Horse racing handicapping is the ability to determine which horse is going to win the race on any given day under any given set of conditions. The factors that determine which horse will win, and the likely outcome of the race is what horse racing handicapping is all about.
Handicap racing is another form of horse racing handicapping and in some circles is considered the best way to ensure the fairness of the event. Horse racing handicapping is by no means a simple endeavor but the fruits of the labor of a horse racing handicapper make the Sport of Kings that much more exciting. Without the ability to accurately judge and handicap horses, horse races would lose much of their appeal.
Another commonly accepted form of horse race handicapping is the type in where the horse is made to carry an amount of weight to weigh them down as they run. This type of horse race handicapping is generally referred to as a handicap race because the horse that is racing is made to wear a kind of a harness with varying amounts of weights. The better the horse is the more weight that is put on the horse to even the odds of the other horses to win. This is a very delicate balancing act because even if just a little too much weight is put on even an exceptional horse the odds of that horse winning may be decreased too dramatically if too much weight is applied.
More often than not, however, the term is applied to the science like manner that a horse racing handicapping specialist goes to assign race winning probabilities on the horse. When determining a horse race handicap the horse racing handicapping specialist takes into account even the most mundane, or at least apparently mundane, items to be taken into account. Horse racing handicapping specialists look at the most minute details of the track, such as composition and moisture content, to weigh the past performances of horses against.
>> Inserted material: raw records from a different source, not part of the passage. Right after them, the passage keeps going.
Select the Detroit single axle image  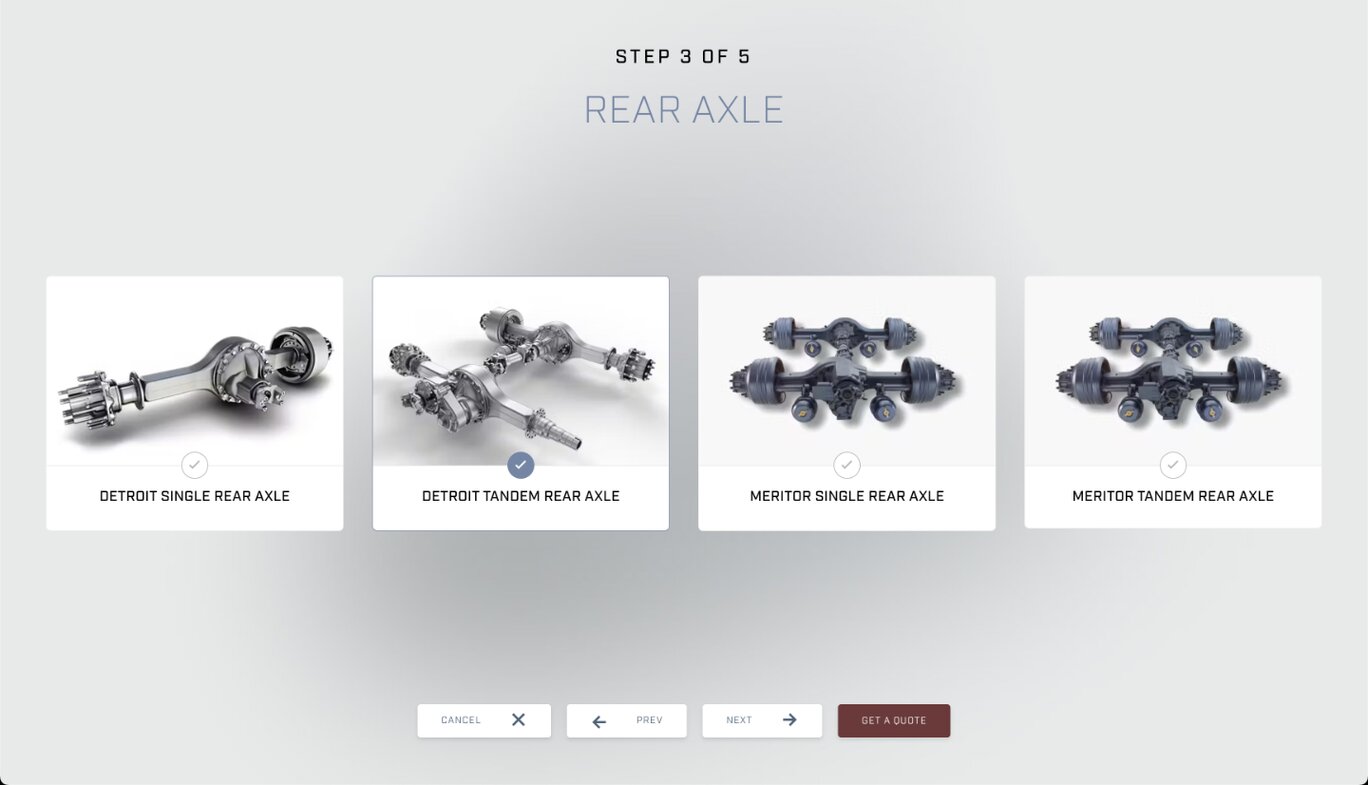[195, 371]
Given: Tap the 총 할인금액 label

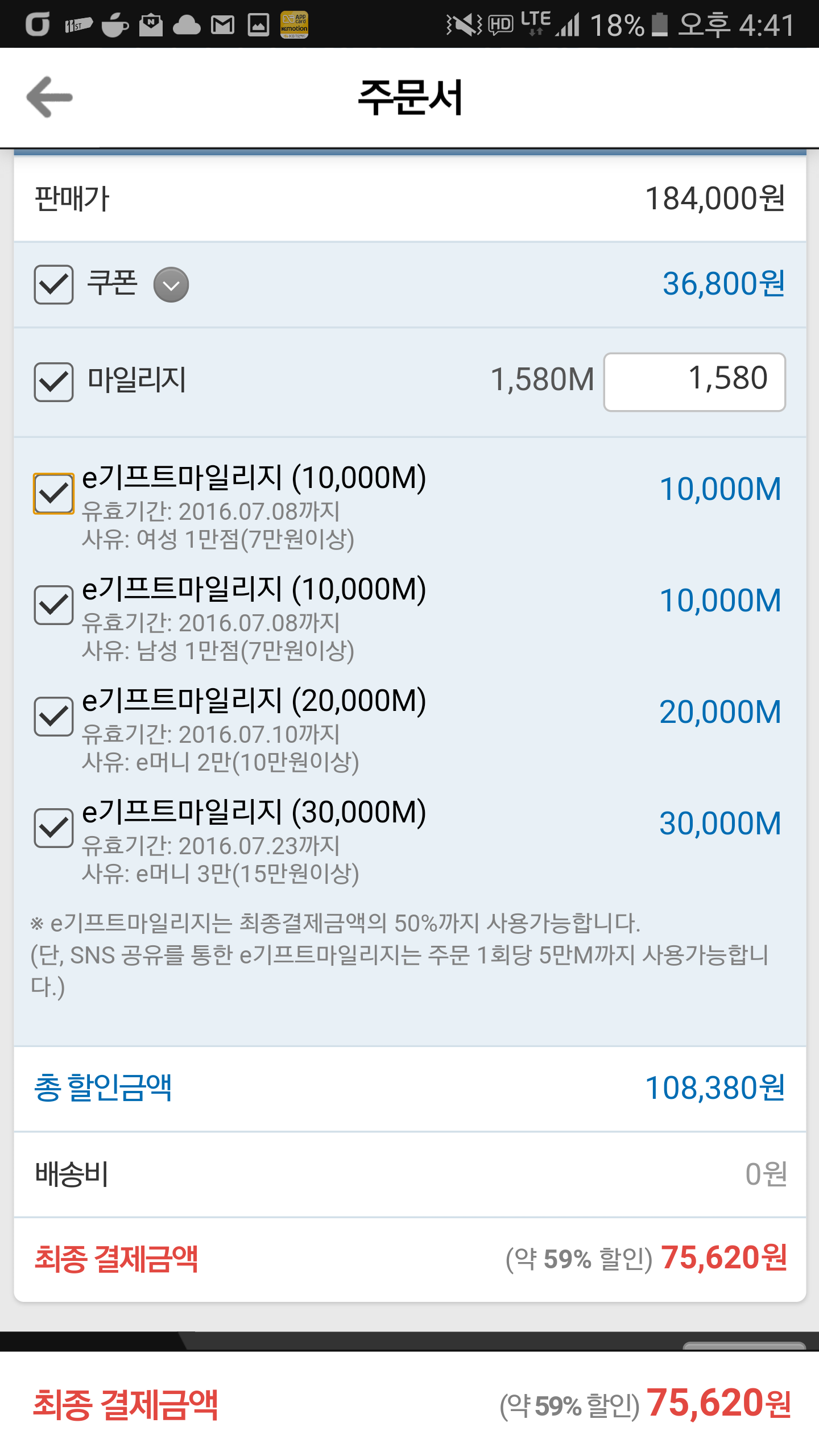Looking at the screenshot, I should [x=103, y=1087].
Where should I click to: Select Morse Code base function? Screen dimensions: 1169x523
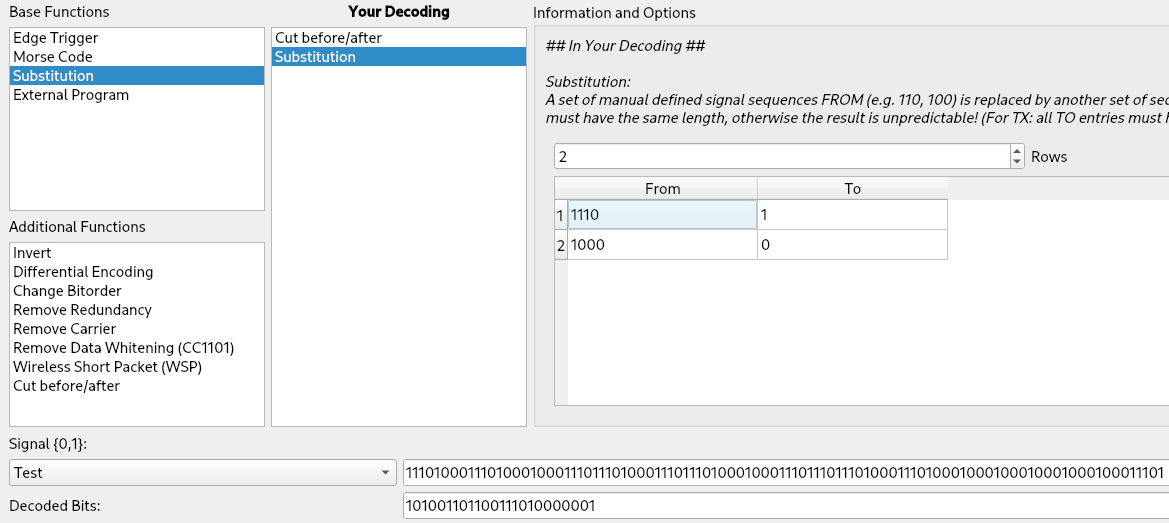pos(52,57)
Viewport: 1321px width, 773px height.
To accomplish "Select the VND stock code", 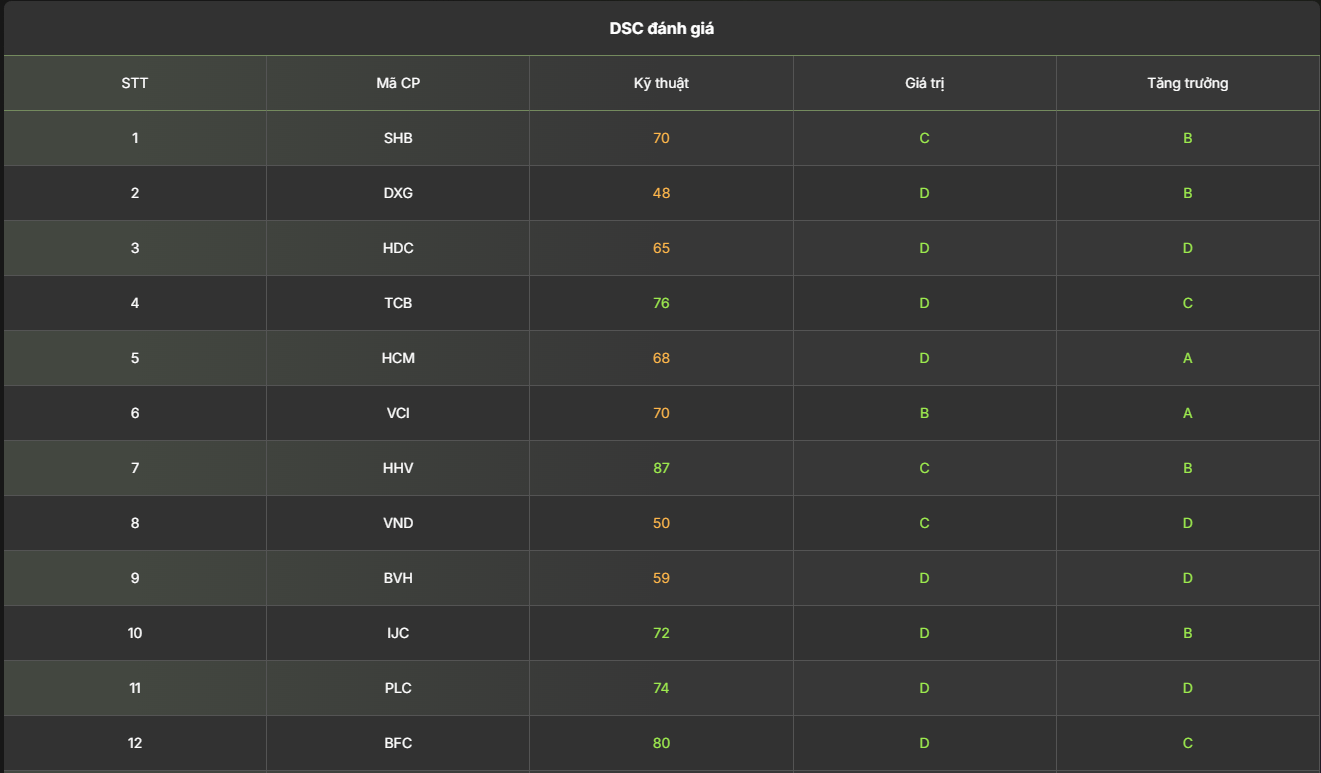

If, for example, a horse is scheduled to race on a slightly wet track that is not an optimal track and the horse has a poor track record on wet soil, that horse will be rated much more poorly and the handicap will reflect the horse's performance on that type of track surface.
For those that are sufficiently motivated there is certainly enough information out there on horse racing handicapping to do it themselves. However, there are plenty more services available to the horse racing enthusiast to get them going on horse racing handicapping without ever lifting a finger. Horse racing handicapping services and programs are easy enough to come by and a person simply needs to look at the information that these services provide. If a horse racing handicapping program promises to pick a winner every single time during every race and every condition, that person should probably look elsewhere. Even the best of handicapping programs can't predict the occasional dark horse and promises of the moon and all the winning horse races that a person could possibly want should ultimately be ignored.
If a person isn't simply willing to pay for another person with a program, or otherwise, to pick their winners they may be more open to paying for the information that horse racing handicappers use to make their decisions. If a person were to try and accumulate the large sum of data that is necessary to make accurate and solid horse racing handicapping decision on a typical basis they would be spending a lot of time scouring the dailies and time at the tracks. While this isn't necessarily a bad problem to have there are people that simply don't have the time to acquire this knowledge themselves and paying for the information that can be quickly assimilated is a good, if not as pleasurable, alternative.